**What to produce**
Return all lines from the listing below in which the string "computer" occurs.

**Data section**
--
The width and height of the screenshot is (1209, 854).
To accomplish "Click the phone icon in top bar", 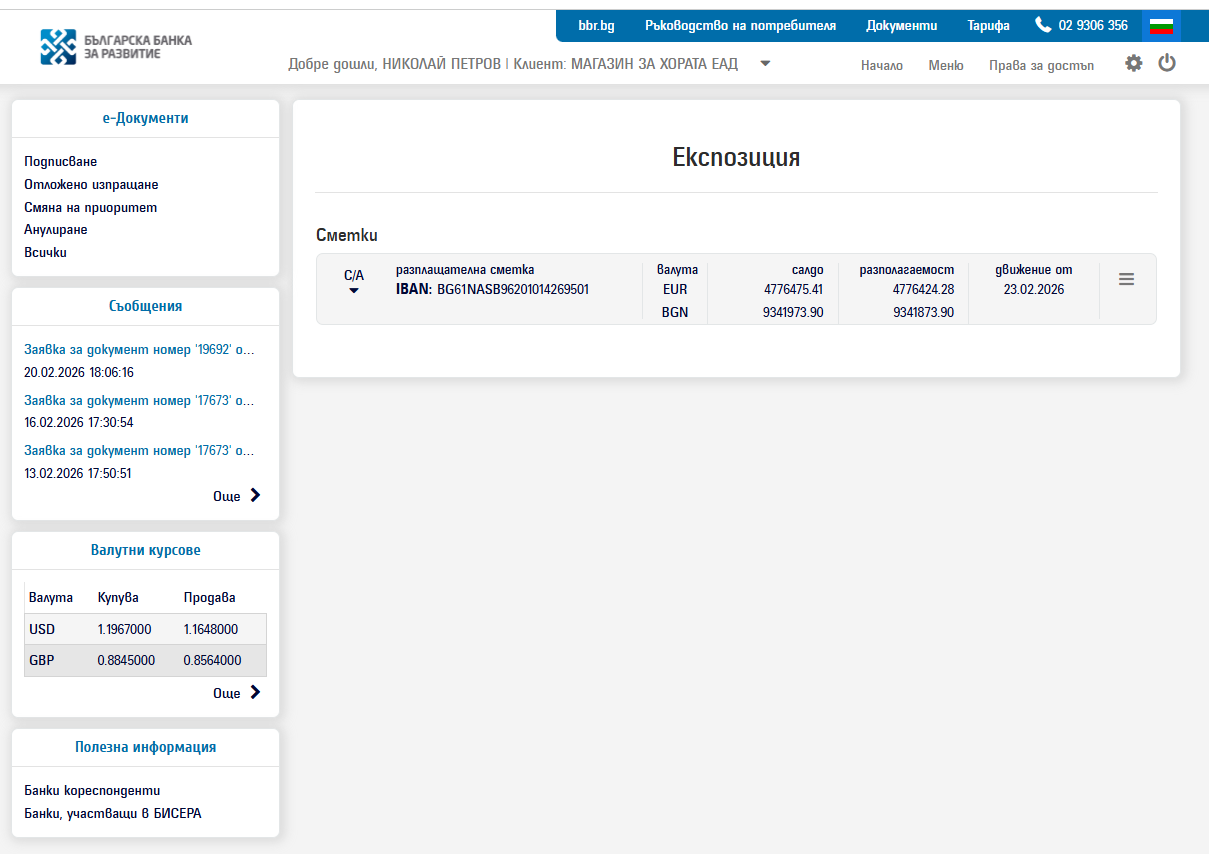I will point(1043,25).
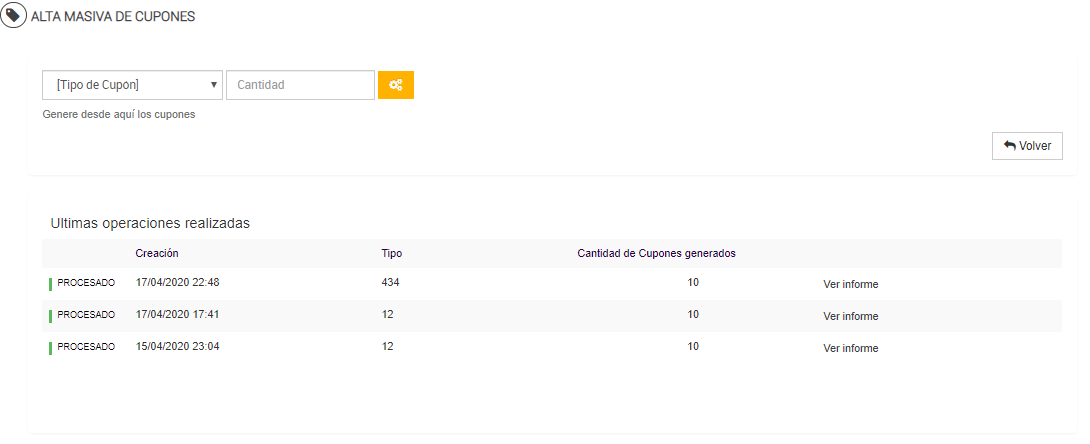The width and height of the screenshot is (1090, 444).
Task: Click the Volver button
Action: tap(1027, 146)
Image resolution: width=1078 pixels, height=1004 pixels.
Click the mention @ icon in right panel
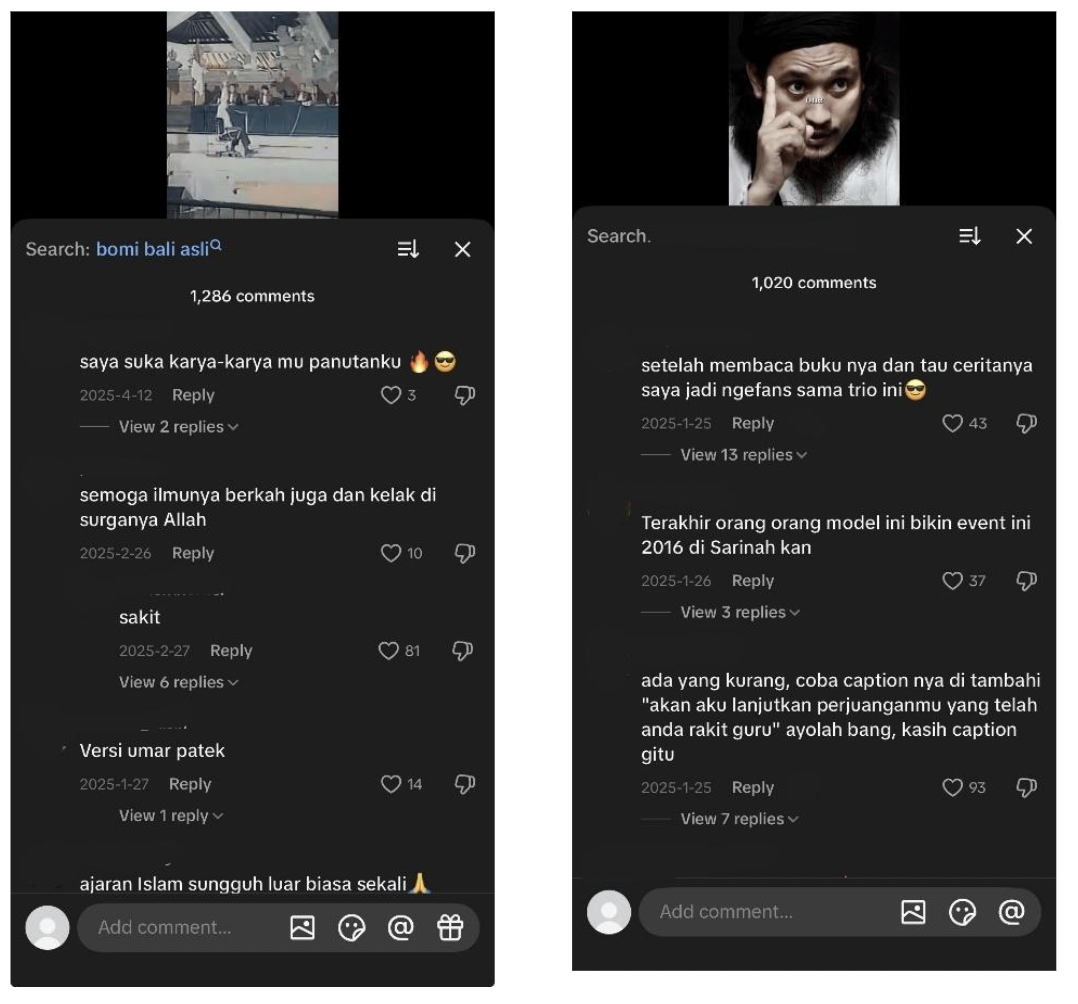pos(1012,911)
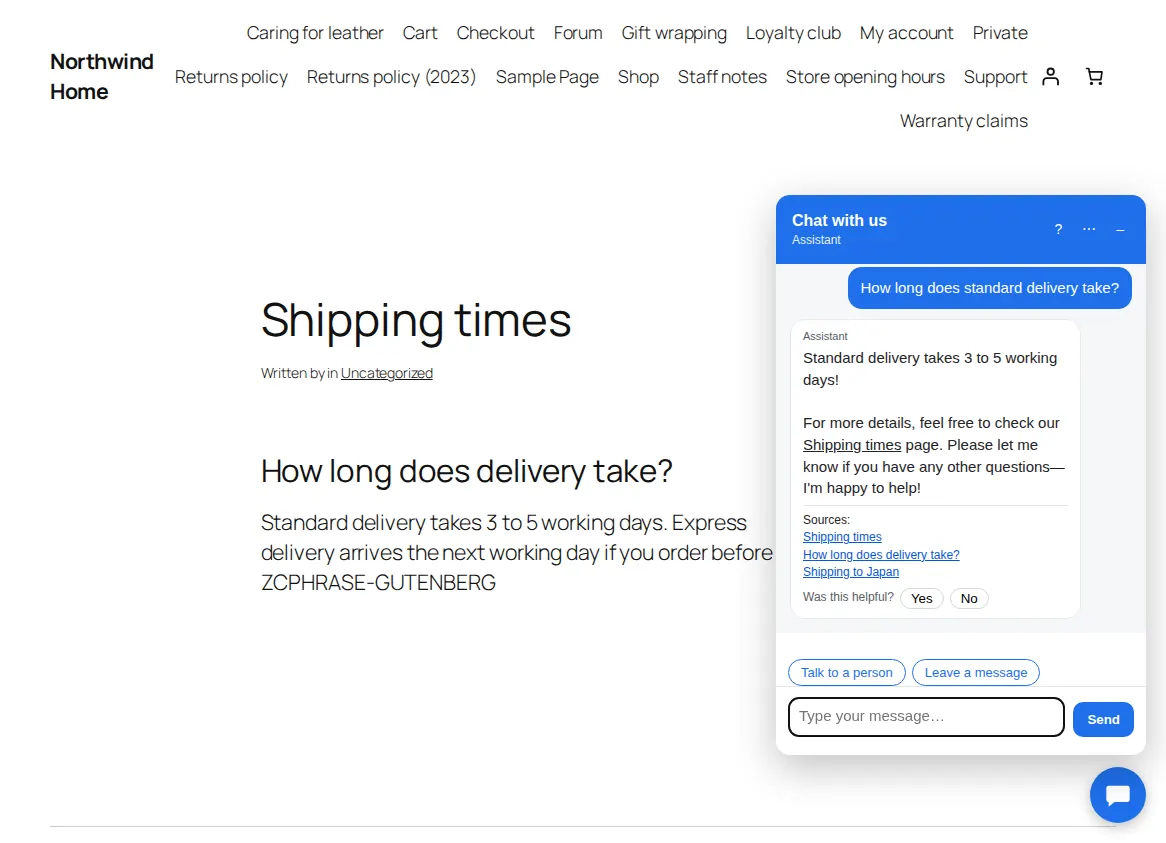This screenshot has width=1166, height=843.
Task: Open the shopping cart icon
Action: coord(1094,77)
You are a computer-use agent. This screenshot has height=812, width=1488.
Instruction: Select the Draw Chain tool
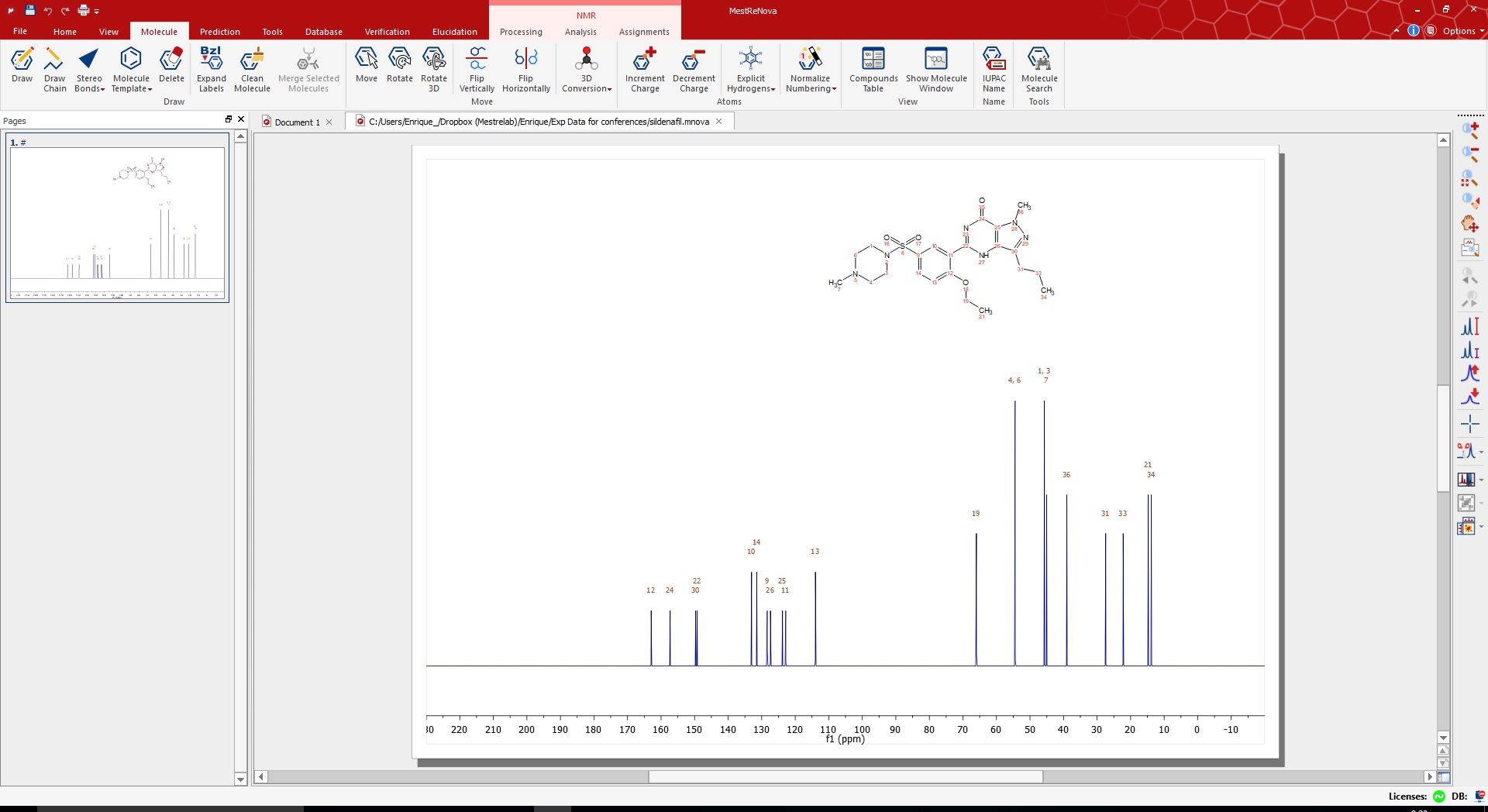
--
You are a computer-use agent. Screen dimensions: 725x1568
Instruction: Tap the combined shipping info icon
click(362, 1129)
--
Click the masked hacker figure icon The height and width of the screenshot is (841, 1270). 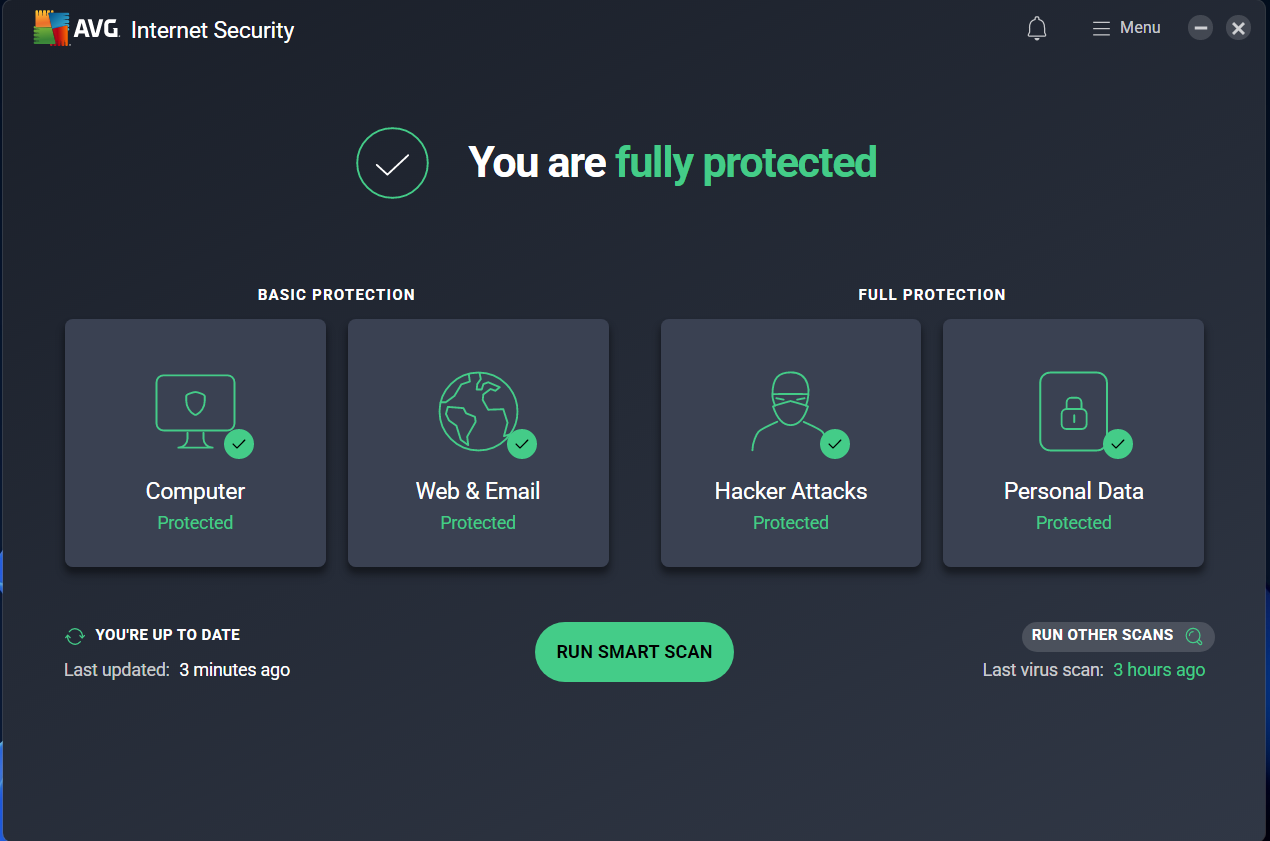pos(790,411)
--
**Expected answer**
You are a computer-use agent. This screenshot has height=812, width=1488.
You are a computer-use agent. Screen dimensions: 725x1568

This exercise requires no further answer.